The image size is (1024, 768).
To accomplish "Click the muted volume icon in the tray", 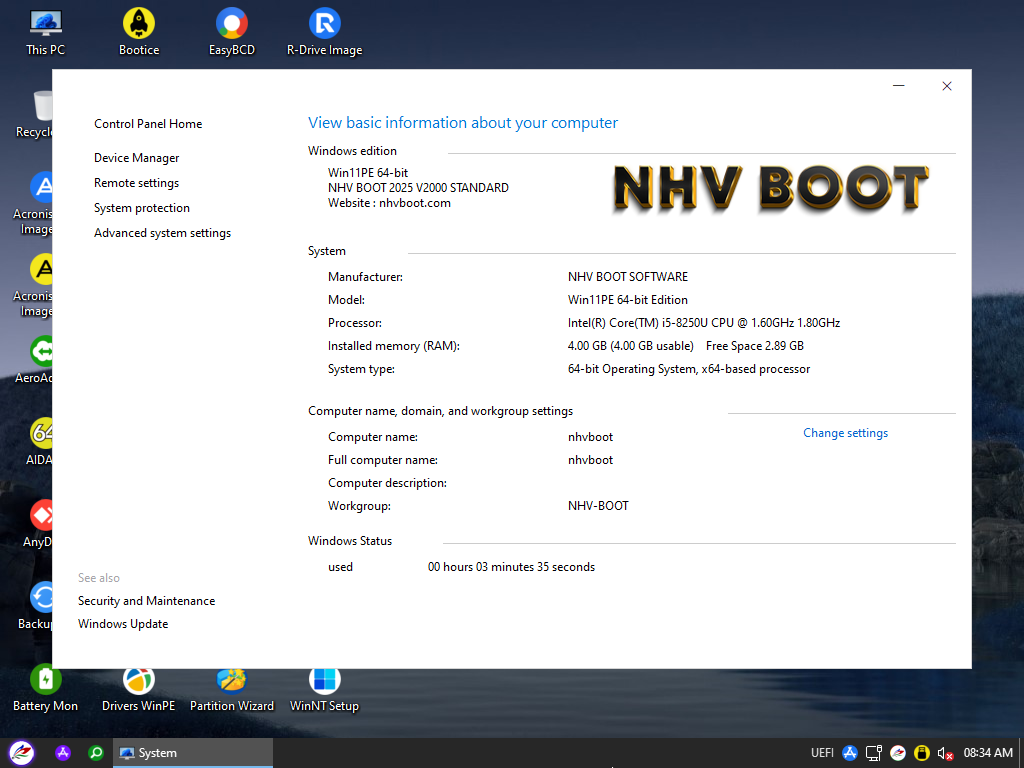I will coord(944,753).
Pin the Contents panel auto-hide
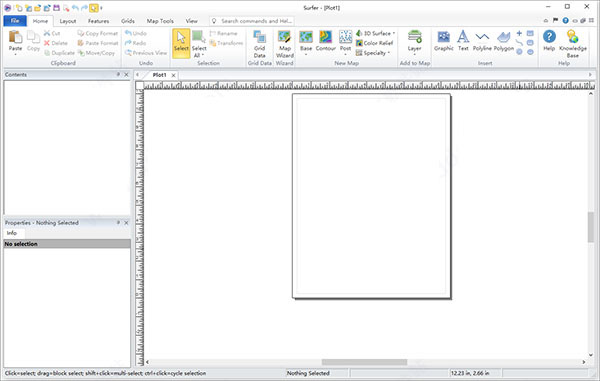Screen dimensions: 600x381 pyautogui.click(x=118, y=74)
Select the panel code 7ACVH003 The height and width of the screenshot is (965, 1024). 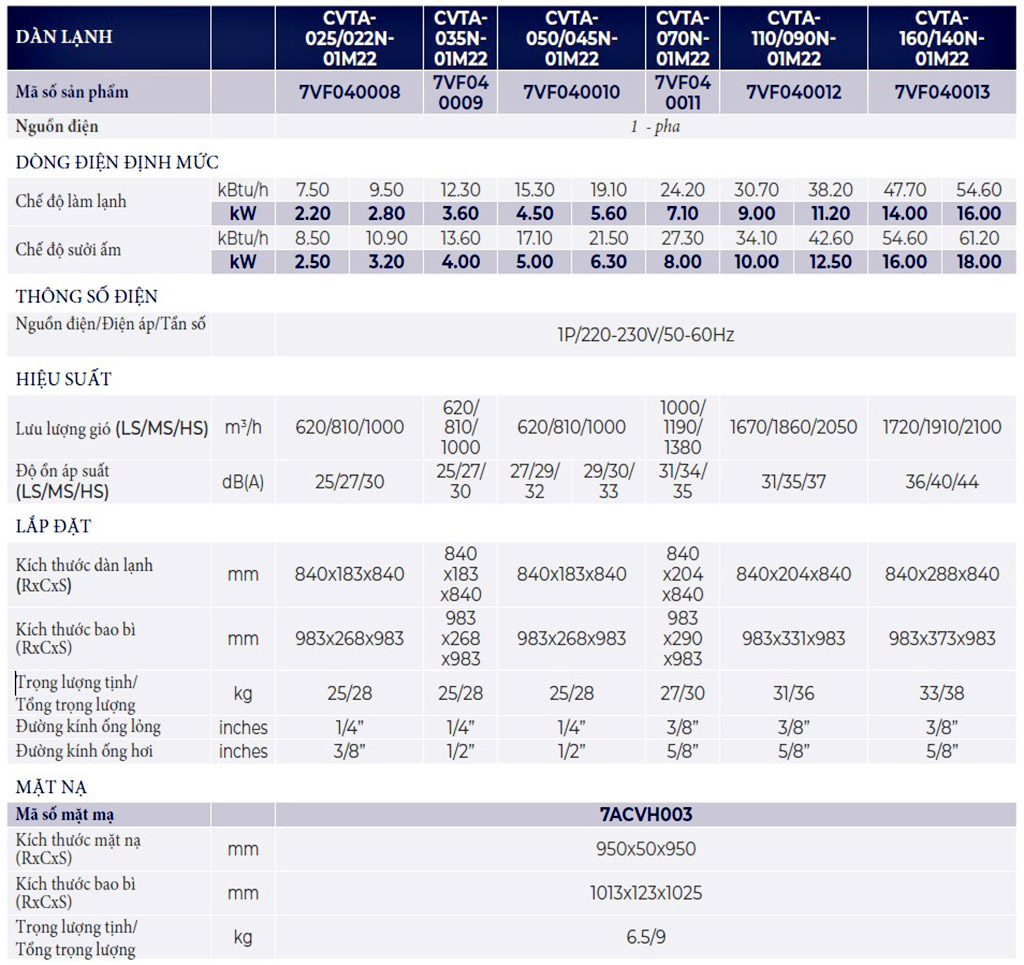tap(645, 814)
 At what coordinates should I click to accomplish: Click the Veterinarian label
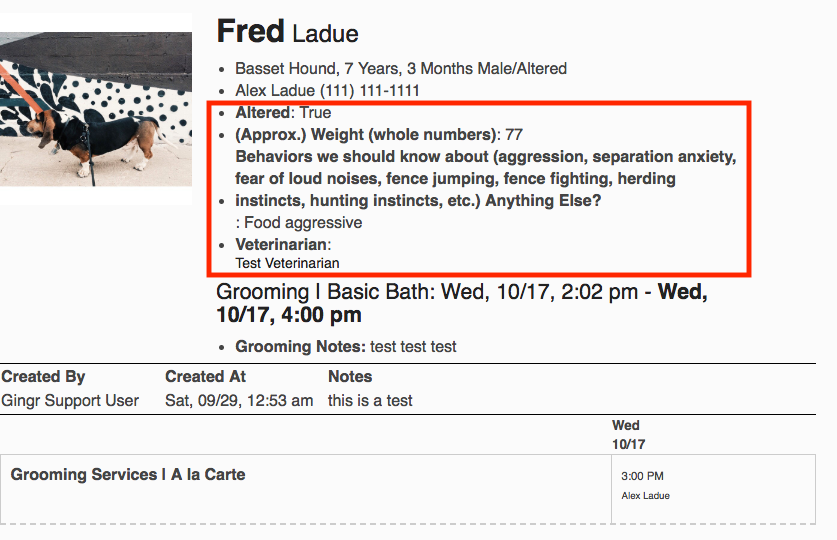(x=281, y=244)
..............................
About this exercise =
Return only the lines from the one containing "At what coordinates" through the last line of the entries above, exactly as written and without pictures.

Task solution =
 At what coordinates should I click to accomplish: Click the Veterinarian label
(x=281, y=244)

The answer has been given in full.